There are even rising instances of violence.
According to U.S. Bureau of Labor Statistics from 2018, the health care and social service sectors experienced the highest rates of injuries caused by workplace violence, five times higher than the national average for all workers.
Even short of that extreme, the special pleading circumvents what are often mandated protocols under state health codes designed to ensure fairness, professionalism and uniform standards of care.
“I have worked at several institutions of different sizes, treating adults and children,” said Michelle Lucero, chief administrative officer and general counsel at Children’s Hospital Colorado, “and I know from personal experience this issue has been a growing problem for years. Executives have come to me, because they have been contacted and don’t know what to do.

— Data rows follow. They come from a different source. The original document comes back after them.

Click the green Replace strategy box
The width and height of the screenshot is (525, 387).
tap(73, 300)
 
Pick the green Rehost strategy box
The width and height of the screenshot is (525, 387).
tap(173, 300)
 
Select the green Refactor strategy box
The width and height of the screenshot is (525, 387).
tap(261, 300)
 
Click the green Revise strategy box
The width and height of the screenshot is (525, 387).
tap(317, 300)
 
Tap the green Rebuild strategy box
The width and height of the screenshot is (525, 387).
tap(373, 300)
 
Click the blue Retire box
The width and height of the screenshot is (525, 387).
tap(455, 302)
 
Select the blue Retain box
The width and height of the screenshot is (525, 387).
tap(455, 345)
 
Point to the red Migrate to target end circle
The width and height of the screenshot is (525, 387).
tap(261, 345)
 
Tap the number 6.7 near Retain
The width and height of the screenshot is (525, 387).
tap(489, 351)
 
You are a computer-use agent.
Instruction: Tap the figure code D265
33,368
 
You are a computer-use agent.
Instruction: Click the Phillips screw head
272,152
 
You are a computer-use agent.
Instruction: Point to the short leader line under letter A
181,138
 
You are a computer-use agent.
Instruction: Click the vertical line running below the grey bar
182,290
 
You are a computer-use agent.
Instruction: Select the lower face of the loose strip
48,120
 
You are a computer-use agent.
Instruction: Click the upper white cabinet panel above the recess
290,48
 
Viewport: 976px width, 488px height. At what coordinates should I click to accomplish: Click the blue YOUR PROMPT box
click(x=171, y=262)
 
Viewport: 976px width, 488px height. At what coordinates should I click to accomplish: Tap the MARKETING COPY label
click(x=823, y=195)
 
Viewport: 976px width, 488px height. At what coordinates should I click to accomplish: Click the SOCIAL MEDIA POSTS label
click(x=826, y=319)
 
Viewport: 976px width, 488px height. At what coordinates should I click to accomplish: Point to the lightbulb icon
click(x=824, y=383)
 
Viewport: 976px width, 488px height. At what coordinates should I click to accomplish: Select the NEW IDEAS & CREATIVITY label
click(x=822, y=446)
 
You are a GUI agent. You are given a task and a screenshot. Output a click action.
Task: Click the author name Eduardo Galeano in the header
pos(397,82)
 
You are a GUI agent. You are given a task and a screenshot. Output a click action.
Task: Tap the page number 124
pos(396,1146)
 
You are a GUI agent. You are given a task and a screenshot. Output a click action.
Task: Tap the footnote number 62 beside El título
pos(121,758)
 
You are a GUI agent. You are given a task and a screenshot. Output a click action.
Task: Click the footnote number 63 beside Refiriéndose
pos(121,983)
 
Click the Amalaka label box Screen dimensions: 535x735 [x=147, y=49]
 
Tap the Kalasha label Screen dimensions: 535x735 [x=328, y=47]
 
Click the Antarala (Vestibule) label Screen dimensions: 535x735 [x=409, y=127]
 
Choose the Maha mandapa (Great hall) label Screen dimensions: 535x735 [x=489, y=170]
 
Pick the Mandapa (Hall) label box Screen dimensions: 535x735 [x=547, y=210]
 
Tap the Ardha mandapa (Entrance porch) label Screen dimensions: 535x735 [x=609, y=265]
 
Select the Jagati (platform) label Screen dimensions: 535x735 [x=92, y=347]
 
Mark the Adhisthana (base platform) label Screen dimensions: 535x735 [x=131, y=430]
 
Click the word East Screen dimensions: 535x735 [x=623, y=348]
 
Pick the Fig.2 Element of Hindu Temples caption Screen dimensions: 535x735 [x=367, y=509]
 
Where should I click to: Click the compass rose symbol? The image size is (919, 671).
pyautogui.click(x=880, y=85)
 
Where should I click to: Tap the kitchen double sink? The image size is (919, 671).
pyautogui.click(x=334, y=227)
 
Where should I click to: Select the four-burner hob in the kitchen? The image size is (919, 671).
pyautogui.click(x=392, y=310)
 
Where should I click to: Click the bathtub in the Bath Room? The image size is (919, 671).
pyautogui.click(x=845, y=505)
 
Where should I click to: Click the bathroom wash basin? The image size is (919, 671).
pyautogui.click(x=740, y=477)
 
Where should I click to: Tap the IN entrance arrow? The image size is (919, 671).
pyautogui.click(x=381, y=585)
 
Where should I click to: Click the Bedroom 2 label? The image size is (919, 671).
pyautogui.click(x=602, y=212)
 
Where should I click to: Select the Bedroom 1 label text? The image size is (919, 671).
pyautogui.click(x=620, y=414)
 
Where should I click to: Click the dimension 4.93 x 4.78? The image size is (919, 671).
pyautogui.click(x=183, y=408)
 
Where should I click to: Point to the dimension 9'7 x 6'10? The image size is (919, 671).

“Bryan saw this need, this gap, and the regulatory and reputational risks behind it,” Lucero continued. “He is both innovative and collaborative. He came and spoke to me about his ideas and then worked in wider circles to get buy-in to the program.”
Director for the department of risk management at Children’s Hospital of Colorado Bryan Storey’s innovation and collaboration resulted in a clear policy and protocol for complaints and grievances.
It was designed so that patients would feel heard and their concerns would be taken seriously.
Further, it was designed so that medical and administrative staff can protect themselves and their institution from end-runs by patients without patience.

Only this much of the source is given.